Posted by
jamie
on Wed Aug 10, '05 09:48 AM from the roundup dept. OSCON 2005
was held in a convention center this year, instead of a hotel, because it just
got too big (2000+ people). Too big, in fact, for pudge and myself to cover
more than a fraction of the talks and the ideas flitting around the hallways.
But here's some of what I found cool last week. And if you attended or
presented at OSCON and want to tell us about all the neat stuff we missed,
please, share your thoughts in the comments, or
submit
a fact-rich writeup and we'll maybe do a followup story later.
Mike Shaver's talk on writing
Firefox extensions
was packed to the walls. If you've been wanting to try it, Firefox 1.5
makes development easier, and should be out soon, so now's a good time.
This talk and the tutorial on
Ajax
persuaded me to start using the DOM Inspector and
debugging some JavaScript
to get a better understanding of webpage manipulation.

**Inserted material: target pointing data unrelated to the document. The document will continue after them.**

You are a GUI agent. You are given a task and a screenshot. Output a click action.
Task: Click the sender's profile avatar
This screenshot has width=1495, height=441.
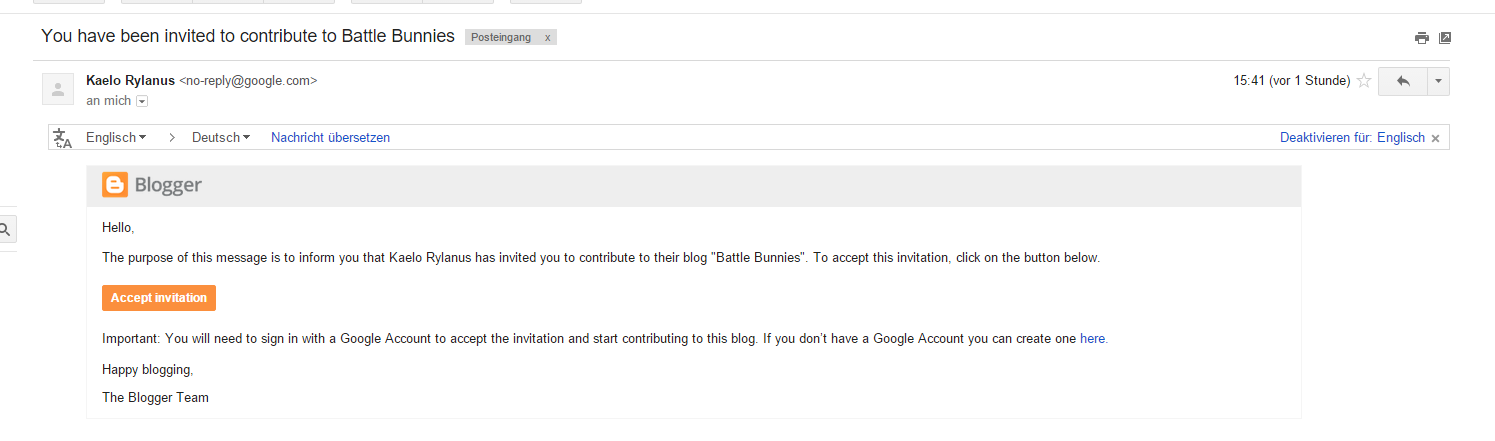coord(58,89)
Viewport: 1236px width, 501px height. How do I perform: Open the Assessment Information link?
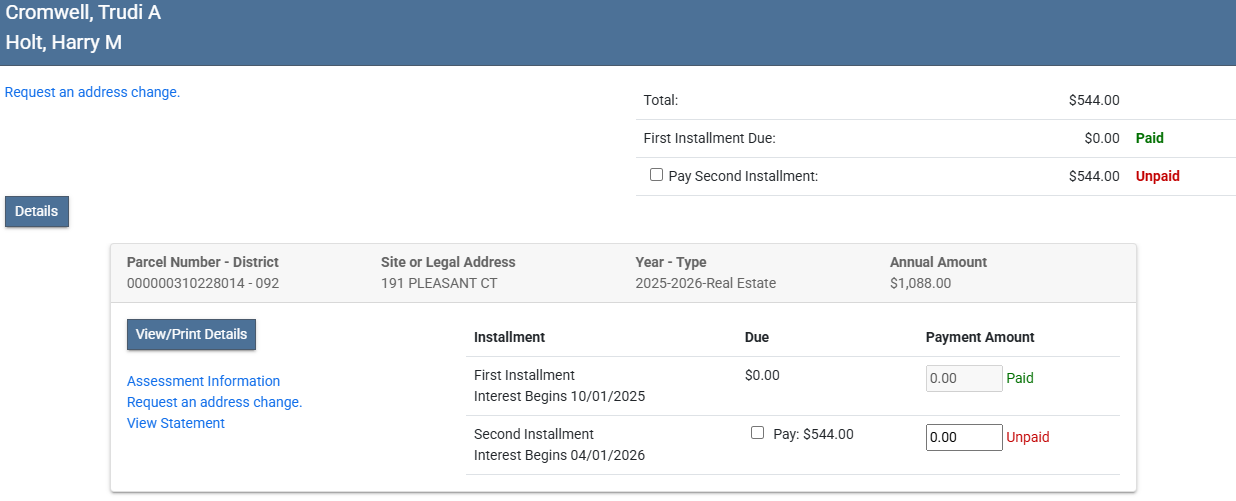click(203, 381)

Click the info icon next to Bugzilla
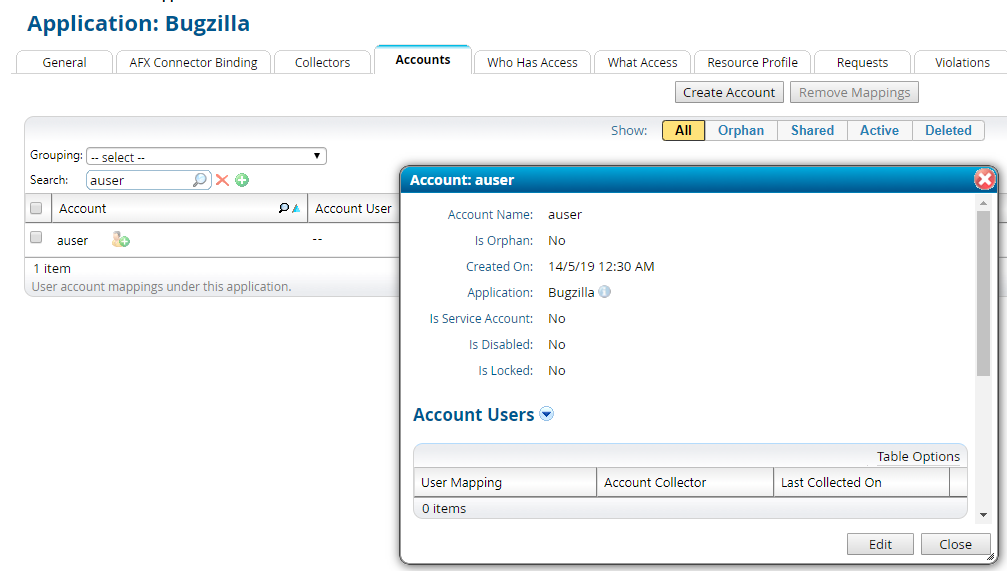point(605,293)
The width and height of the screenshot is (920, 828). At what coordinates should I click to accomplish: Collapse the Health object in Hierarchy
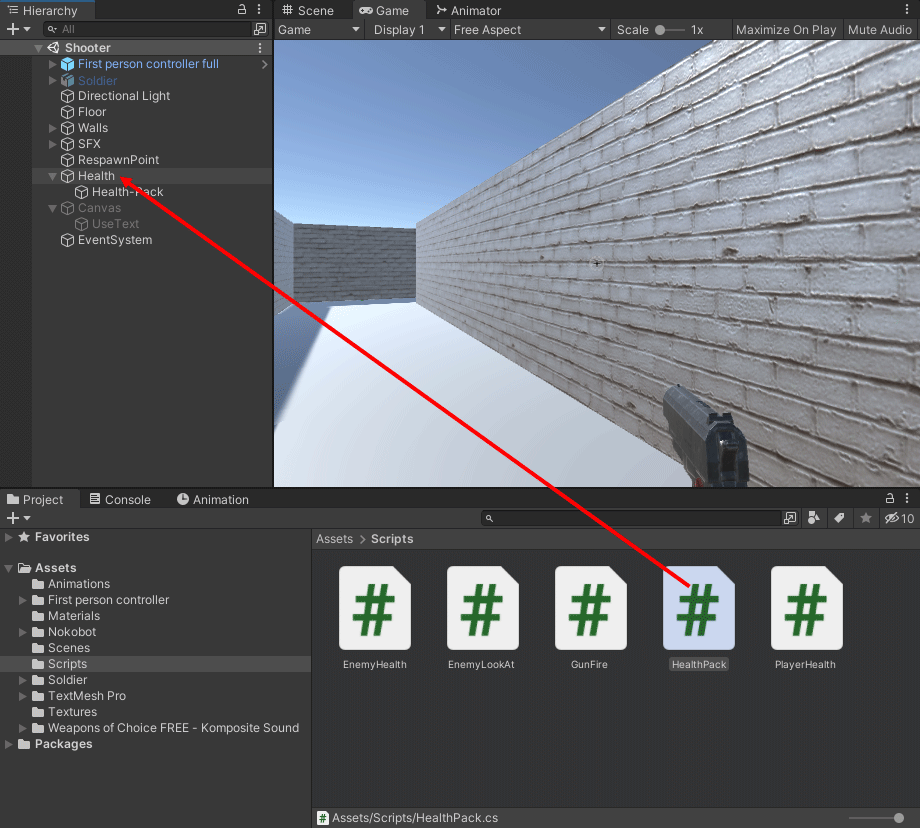click(53, 176)
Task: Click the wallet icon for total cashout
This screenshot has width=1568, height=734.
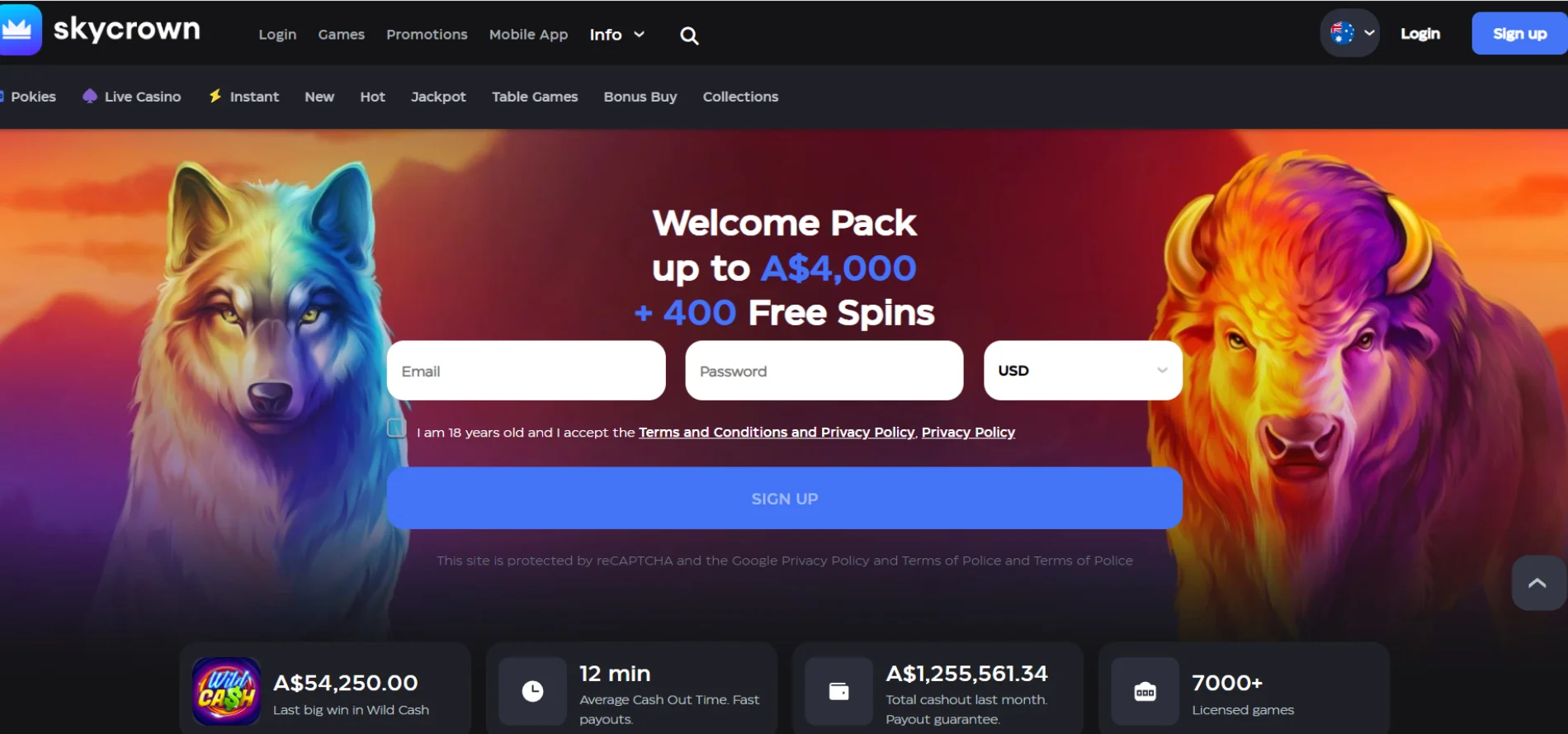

Aaron Boodman's talk on his extension
Greasemonkey
was a walkthrough of writing a simple GM user script, a discussion of what's
coming up, and some Q&A. Greasemonkey 0.5 ("Now With Security!") is in
beta: there are multiple security changes that suggest someone really has sat
down and thought the whole model through. GM works with Firefox, Seamonkey,
Opera, and Windows MSIE (but not, oh please somebody correct this oversight,
Safari).
Ruby on Rails
is hot; if you want to develop a web app quickly you can't ignore it. It
stresses "convention over configuration" with reasonable defaults. The
tutorial went from installation to the "hello world" of the web, a blog (!),
in a few hours. Anyone have a real-world example of Rails scaling to a large
project and lots of traffic?
DarwinBuild is
an open-source project from Apple that aids in building the open-source
components of Darwin/Mac OS X. Given a build number of Mac OS X, it will fetch
and build the software for that version, allowing you to modify the source
as needed, making it easy for any developer to modify everything from the
kernel to various utilities (just remember to reapply the modifications after
running Software Update, if necessary). You can read more about it from, in
addition to the web site, the
presentation
slides.
Google and O'Reilly gave out the
2005 open source awards,
with $5000 attached to each. Congratulations to the winners.
Tony Baxter's
Shtoom
is a cross-platform VoIP client and software framework, written in Python, for
writing your own phone applications.
Novell is still moving its employees from Windows to Linux, which
we first heard at last year's OSCON. The migration from Microsoft Office
to OpenOffice is complete, and the big step, from Windows to Linux, is 50%
complete, projected to be 80% by November. Miguel de Icaza gave flashy demos
of some Linux desktop applications that didn't impress this cynical observer
very much.
PlaceSite
is an open-source project looking to bring physical proximity awareness to
Internet access at coffeeshops and other meetingplaces: think "local-only
Friendster" and you're not far off. They got feedback
from a monthlong trial earlier this year and are working on a new version
that will be easy to deploy. Could be neat.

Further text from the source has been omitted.